Lila watched Terry walk in through the back door of the bar. He didn’t spare a glance for the woman asleep on the milk crate, the heels of her boots planted in the gravel, toes pointed up.





9


Officers Lampley and Murphy had cleared off the crap on the long table in the janitor’s supply room so that Ree’s body could lie in peace. Taking her to the county morgue in the middle of the night was out of the question, and St. Theresa’s was still a madhouse. Tomorrow, if things settled down, one of the officers could transport her remains to Crowder’s Funeral Home on Kruger Street.

Claudia Stephenson sat at the foot of the table in a folding chair, holding an ice pack to her throat. Jeanette came in and sat in another folding chair, at the head of the table.

“I just wanted someone who’d talk to me,” Claudia said. Her voice was husky, hardly more than a whisper. “Ree was always a good listener.”

“I know,” said Jeanette, thinking that was true even though Ree was dead.

“I’m sorry for your loss,” Van said. She was in the open door, her muscular body looking slack with weariness and sorrow.

“You should have used your Taser,” Jeanette said, but she couldn’t muster any real accusation. She was also weary.

“There was no time,” Van said.

“She was going to kill me, Jeanie.” Claudia said this in a tone of apology. “If you want to blame anyone, blame me.

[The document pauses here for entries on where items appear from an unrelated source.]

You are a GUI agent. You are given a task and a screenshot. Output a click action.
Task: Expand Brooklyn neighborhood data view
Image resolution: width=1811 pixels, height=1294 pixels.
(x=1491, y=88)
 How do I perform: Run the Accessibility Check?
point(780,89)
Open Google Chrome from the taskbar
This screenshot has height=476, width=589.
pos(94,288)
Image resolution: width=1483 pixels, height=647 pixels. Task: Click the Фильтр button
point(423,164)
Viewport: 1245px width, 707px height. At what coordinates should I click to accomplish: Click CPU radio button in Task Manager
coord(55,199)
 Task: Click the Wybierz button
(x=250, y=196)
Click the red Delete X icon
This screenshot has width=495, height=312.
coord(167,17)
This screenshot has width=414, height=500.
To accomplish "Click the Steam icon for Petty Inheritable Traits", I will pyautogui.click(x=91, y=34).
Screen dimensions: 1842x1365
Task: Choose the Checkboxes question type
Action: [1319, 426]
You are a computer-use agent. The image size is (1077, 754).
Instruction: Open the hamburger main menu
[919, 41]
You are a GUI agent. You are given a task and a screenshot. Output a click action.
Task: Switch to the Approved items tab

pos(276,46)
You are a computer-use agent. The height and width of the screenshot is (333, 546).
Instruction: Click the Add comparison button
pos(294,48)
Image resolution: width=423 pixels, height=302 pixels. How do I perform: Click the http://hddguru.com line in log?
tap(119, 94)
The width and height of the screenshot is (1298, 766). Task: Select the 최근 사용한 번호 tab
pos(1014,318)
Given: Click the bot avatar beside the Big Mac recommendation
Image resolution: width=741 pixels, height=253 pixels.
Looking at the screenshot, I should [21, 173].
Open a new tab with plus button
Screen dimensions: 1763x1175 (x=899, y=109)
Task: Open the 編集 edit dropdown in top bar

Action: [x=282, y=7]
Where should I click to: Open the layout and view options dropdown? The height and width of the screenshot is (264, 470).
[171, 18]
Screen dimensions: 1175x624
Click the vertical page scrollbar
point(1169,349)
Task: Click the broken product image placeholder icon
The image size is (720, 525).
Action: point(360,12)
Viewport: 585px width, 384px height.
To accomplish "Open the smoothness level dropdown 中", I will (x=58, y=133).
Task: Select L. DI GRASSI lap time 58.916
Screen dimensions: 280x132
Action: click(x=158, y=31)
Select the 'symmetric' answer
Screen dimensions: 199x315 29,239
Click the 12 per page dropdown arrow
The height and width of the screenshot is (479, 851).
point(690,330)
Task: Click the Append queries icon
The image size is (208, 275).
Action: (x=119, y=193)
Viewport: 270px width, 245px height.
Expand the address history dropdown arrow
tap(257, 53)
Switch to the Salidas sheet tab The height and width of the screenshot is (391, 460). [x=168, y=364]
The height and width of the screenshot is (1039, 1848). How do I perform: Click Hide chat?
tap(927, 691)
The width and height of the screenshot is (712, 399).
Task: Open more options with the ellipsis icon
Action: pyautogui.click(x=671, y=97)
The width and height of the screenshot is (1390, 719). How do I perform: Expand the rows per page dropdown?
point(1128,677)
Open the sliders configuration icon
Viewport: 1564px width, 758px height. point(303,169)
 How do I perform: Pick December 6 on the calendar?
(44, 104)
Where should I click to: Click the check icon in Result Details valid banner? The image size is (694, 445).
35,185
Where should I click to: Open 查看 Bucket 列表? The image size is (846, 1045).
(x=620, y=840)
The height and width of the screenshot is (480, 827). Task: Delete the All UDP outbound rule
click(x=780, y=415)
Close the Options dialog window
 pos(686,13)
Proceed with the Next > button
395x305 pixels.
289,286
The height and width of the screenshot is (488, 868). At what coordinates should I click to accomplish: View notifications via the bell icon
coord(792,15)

I was the one who tried to get the webs off her.” She repeated, “I only wanted someone to chat with.”

At rest, Ree’s uncovered face was both slack and stunned, lids low, mouth open; it was the in-between expression—between laughs, between smiles—you wore in the photograph that you threw out or deleted from your phone. Someone had scrubbed the blood from her forehead, but the bullet hole was stark and obscene. The tattered webbing hung loose around her hair, lank and wilted instead of fluttering and silken, as dead as Ree herself. The stuff had stopped growing when Ree stopped living.

When Jeanette tried to picture the living Ree, all she could find that was solid was a few moments from that morning. I say you can’t not be bothered by a square of light.